◆ Exercise material
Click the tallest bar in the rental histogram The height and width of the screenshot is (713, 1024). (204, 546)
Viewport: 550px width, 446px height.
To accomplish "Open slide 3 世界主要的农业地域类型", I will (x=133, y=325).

* * *

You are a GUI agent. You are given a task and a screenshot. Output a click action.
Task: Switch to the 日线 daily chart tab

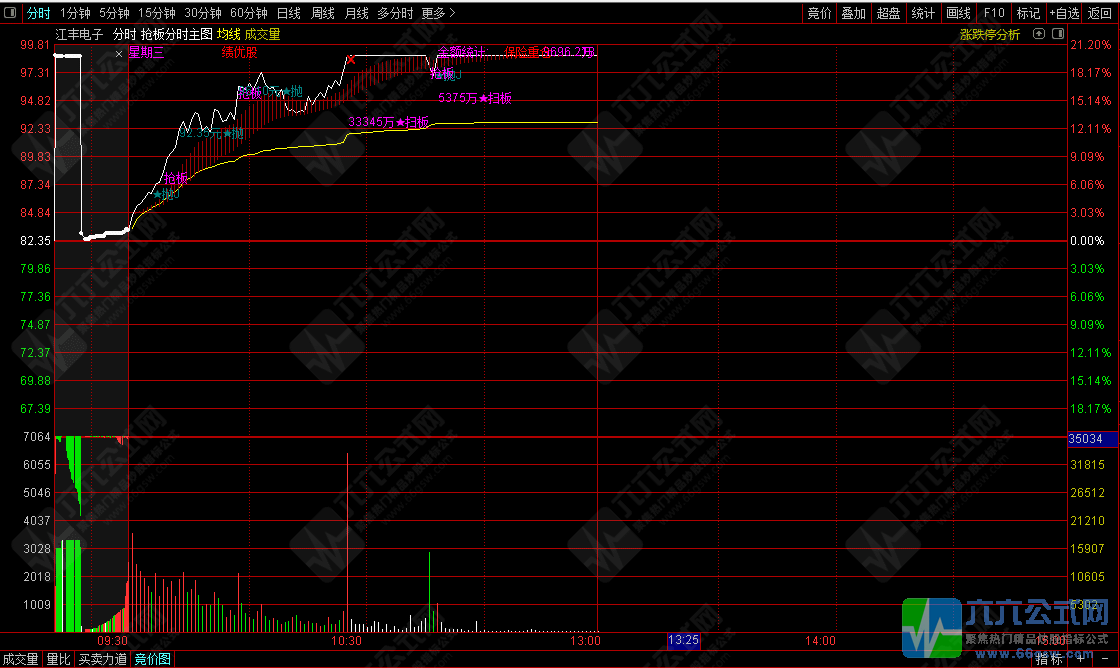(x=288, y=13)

◆ What you have to do
Search the entries for "screenshot" and copy each matching line.

◆ Output for this exercise
Click the tallest bar in the rental histogram The height and width of the screenshot is (713, 1024). (204, 546)
You are a GUI agent. You are given a task and a screenshot. Output a click action.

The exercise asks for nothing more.